The employee matters agreement allocates liabilities and responsibilities relating to employee compensation and benefits plans and programs and other related matters in connection with the spin-off, including, without limitation, the treatment of outstanding Belo equity awards, certain outstanding annual and long-term incentive awards, and certain retirement and welfare benefit obligations. See Note 7 for disclosures related to the split of the pension plan by Belo and A. H. Belo.

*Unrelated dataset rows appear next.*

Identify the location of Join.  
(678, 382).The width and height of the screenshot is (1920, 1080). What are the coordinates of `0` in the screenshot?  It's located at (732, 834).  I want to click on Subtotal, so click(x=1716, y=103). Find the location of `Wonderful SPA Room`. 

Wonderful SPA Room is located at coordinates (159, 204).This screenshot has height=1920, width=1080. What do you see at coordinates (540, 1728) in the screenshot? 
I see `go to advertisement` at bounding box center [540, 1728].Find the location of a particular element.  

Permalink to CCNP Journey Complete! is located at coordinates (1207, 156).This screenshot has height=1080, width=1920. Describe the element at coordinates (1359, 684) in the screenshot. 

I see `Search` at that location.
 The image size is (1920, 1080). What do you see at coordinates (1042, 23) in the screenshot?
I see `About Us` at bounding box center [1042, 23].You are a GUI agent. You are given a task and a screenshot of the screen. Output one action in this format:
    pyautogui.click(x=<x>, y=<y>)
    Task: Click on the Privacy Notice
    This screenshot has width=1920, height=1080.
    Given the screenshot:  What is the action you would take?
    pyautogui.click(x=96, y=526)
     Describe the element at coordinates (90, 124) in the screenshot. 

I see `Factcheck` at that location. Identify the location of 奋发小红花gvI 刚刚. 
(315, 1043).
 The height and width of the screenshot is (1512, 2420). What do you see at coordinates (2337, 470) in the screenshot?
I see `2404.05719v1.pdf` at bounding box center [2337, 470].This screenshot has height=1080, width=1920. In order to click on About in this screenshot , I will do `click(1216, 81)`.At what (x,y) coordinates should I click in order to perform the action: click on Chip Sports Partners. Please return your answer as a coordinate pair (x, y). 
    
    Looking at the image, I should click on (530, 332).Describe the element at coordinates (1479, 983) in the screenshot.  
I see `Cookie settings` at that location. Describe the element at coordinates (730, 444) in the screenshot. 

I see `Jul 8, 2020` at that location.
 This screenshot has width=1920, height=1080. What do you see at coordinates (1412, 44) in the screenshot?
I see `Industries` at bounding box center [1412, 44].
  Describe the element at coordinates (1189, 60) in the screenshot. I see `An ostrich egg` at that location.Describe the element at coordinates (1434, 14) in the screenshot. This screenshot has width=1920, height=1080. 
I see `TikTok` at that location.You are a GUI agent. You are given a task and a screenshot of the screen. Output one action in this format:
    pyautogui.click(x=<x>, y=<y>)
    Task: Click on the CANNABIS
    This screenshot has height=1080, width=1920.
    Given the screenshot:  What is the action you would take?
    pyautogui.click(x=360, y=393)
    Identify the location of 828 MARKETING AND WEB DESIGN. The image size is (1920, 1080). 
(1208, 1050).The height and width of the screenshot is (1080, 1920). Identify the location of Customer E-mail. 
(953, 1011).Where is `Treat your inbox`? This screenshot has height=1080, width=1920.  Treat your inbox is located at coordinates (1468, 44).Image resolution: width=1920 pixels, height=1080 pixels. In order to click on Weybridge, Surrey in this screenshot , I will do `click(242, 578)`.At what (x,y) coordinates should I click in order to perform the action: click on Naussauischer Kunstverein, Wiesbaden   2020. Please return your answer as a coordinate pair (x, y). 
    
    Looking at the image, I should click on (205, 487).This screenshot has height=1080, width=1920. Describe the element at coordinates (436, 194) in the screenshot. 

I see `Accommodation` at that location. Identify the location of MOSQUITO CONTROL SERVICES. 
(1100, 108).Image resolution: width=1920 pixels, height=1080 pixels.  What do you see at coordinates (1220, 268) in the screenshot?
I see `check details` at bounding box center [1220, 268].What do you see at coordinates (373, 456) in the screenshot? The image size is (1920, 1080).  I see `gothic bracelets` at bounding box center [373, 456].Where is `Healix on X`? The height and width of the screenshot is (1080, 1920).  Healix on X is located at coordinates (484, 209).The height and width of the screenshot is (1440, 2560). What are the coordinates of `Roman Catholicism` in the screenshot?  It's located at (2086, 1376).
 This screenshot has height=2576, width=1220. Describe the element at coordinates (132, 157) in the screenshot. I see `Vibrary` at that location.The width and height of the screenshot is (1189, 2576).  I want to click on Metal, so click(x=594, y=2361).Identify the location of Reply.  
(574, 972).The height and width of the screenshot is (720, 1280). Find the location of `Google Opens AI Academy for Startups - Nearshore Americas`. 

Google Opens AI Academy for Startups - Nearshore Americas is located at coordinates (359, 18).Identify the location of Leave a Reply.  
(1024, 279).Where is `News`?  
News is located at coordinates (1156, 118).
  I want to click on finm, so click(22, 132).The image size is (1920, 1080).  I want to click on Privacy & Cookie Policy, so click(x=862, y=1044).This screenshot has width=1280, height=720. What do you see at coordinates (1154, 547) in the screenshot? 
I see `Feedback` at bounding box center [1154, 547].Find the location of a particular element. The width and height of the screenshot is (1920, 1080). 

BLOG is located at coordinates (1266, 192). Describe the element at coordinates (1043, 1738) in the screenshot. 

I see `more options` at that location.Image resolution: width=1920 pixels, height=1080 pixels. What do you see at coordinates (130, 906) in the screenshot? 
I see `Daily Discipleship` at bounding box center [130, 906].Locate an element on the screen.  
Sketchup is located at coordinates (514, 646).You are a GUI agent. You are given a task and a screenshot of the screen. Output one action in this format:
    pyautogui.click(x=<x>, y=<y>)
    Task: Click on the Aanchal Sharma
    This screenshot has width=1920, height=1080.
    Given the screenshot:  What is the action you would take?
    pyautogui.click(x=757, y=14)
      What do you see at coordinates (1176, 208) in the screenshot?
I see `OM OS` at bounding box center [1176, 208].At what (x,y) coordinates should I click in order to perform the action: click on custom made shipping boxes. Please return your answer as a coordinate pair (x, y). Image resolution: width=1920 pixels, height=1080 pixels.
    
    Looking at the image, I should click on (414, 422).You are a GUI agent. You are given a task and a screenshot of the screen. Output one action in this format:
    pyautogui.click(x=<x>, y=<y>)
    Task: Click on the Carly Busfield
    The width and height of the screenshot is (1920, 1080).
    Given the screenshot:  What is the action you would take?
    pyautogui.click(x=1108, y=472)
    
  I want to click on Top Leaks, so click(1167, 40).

Through December 31, 2011, the Company co-owned with A. H. Belo certain downtown Dallas, Texas, real estate through a limited liability company formed in connection with the spin-off. The limited liability company was owned in equal parts by Belo and A. H. Belo. The Company’s 50 percent interest in the limited liability company that owns the Dallas, Texas, properties was accounted for using the equity method and was included in Other Assets on the Company’s consolidated balance sheet. On December 31, 2011, the Company and A. H. Belo caused the limited liability company to divide the real estate owned by the limited liability company between Belo and A. H. Belo. After the division of these assets on December 31, 2011, the Company wholly-owns the 17-story office building and one parking lot in downtown Dallas, Texas. As required under applicable accounting literature, the Company recorded the assets received at their fair value and recorded a non-cash gain on the transaction of $4,467 in 2011. As of the date of the transfer, there were certain improvements needed on the building. As a condition of the transfer, A. H. Belo agreed to reimburse the Company for a portion of those improvements. In 2012, A. H. Belo reimbursed the Company $571 in connection with those improvements.

Other investments, primarily in third party businesses, held jointly with A. H. Belo of $9,509 are recorded as either equity or cost method investments and are included in Other Assets. The amount of income from the third party investments included in the Company’s net income is immaterial.

The Company’s Dallas/Fort Worth television station, WFAA-TV, and The Dallas Morning News, owned by A. H. Belo, provide media content, cross-promotion, and other services to the other on a mutually agreed upon basis. That sharing is expected to continue for the foreseeable future.